For more insights into the role of Islam specifically in Malaysia, you might find these articles helpful:​

These resources should help you better understand Malaysia’s cultural and religious landscape, especially if you’re considering moving there. I know not everyone can just travel as freely as I do, and honestly, the only way to truly grasp a place is to experience it firsthand.

My time in Malaysia was a crash course in life in Southeast Asia. I adapted to new cultures, languages, traditions, and expectations—all while still having access to the American-style comforts I had feared leaving behind. For that, I’m grateful. I like to call Malaysia “Southeast Asia for beginners” because it’s the perfect place to ease into the region.

English is widely spoken, locals are used to seeing foreigners, and there’s always something to do. Plus, the public transit system is massive, affordable, and safe, making it easy to explore wherever you want to go.

The True Melting Pot

As far as culture goes in Malaysia, it is incredibly rich and unlike anything I’ve ever experienced. The country is home to a diverse mix of ethnic groups, including Chinese, Indian, Malay, and Indigenous peoples, all of whom bring their unique traditions, cultures, and cuisines. One of the fascinating groups is the Chindu people, a blend of Chinese and Indian Hindu heritage, who have their own distinct culture and delicious food.

You can easily spot a Chindu restaurant by the presence of a chubby Buddha statue alongside a Hindu god statue in the window. The Chindu community has a vibrant, awesome culture that’s completely different from Malay culture or any other group as well.

Malaysia’s diversity doesn’t end there—it’s one of the most multicultural countries in the world, the true melting pot, exhibiting a harmonious blend of totally different people. The country also holds the record for having the most public holidays of any nation. Everyone celebrates them together as well. It’s a country where various ethnic groups unite to honor each other’s festivals, creating a unique atmosphere of inclusivity and cultural exchange.

Malaysia is not just a wonderful place to live, but a place to visit and truly experience the beauty of diversity. That being said, Islam is still the dominant religion, and in my eyes, is constantly trying to grow and stamp out all the others. It’s a constant problem, and many of the people I befriended there had many complaints.

Malaysia and LGBTQ+

​One of my favorite places to visit in Kuala Lumpur was a local gay bar. Opening such an establishment in a country where homosexuality is criminalized and can lead to severe penalties, even death.

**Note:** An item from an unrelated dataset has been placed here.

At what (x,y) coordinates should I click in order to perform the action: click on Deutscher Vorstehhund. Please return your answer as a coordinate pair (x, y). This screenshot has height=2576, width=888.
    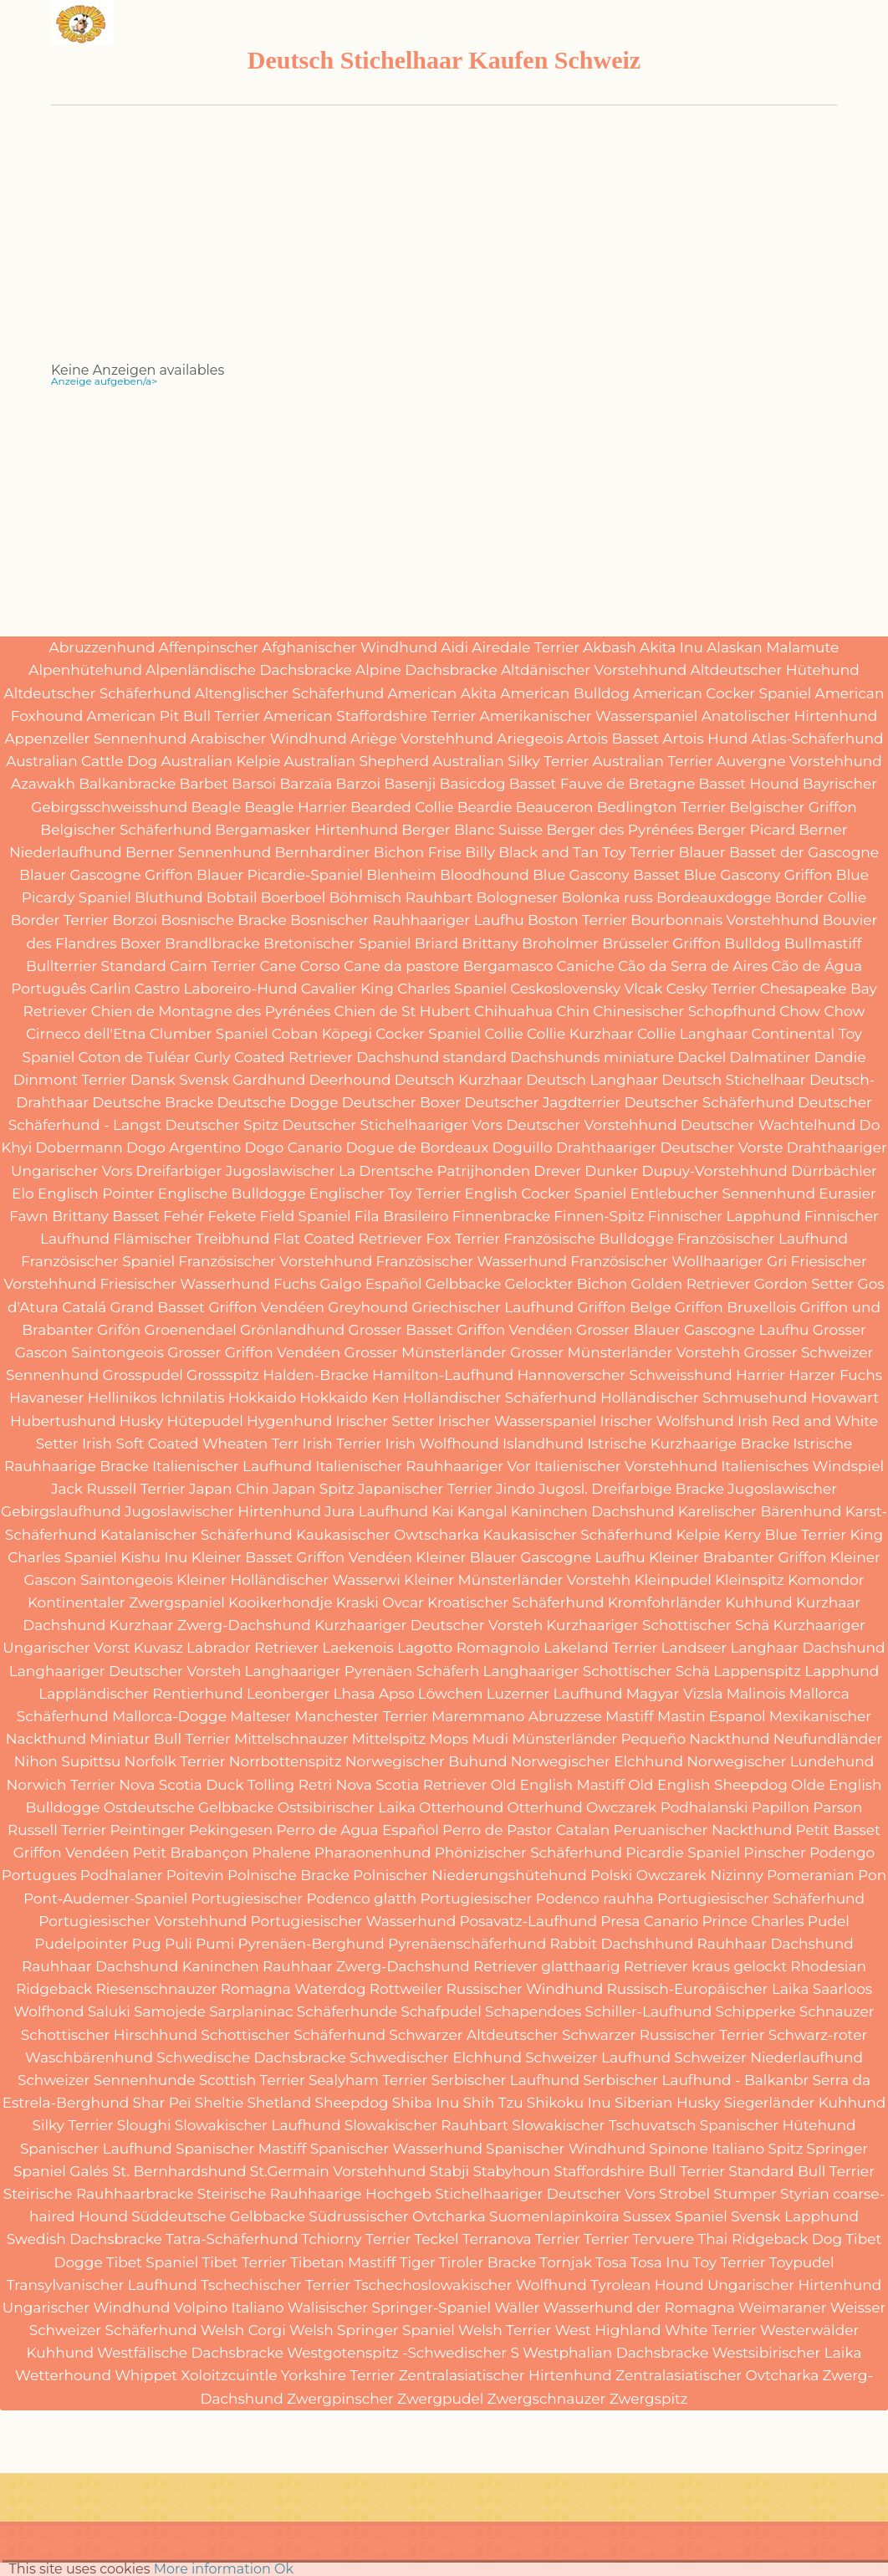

This bar, known as “The Secret Garden,” provided a safe and welcoming space for the LGBTQ+ community amidst a complex legal and cultural landscape. ​To look into LGBTQ+ rights in Malaysia, I’ll share a wiki page, something I never do, because there is simply no where else to find this information: en.wikipedia.org

The Secret Garden, tucked away in the heart of Kuala Lumpur, is more than just a venue—it’s a refuge. A place where people find not only entertainment but a sense of belonging. I may not be part of the LGBTQ+ community myself, but this is where I made most of my friends. Spaces like this exist in defiance of the legal and cultural challenges LGBTQ+ individuals face in Malaysia, serving as vital hubs of support and community. It’s an ongoing struggle, one deeply intertwined with the country’s dominant religious influences.

If you’re part of the LGBTQ+ community and planning to visit, know that while places like the Secret Garden offer safety and solidarity, the reality of life here is complex. In many ways, stepping into this world feels like traveling back in time. Photos weren’t allowed, for understandable reasons—otherwise, I would share them here.

Siem Reap, by contrast, carries none of these same burdens. LGBTQ+ individuals are widely accepted here, moving through life without fear or restriction. It’s a freedom that stands in stark contrast to what I witnessed in Malaysia, and one that shouldn’t be taken for granted.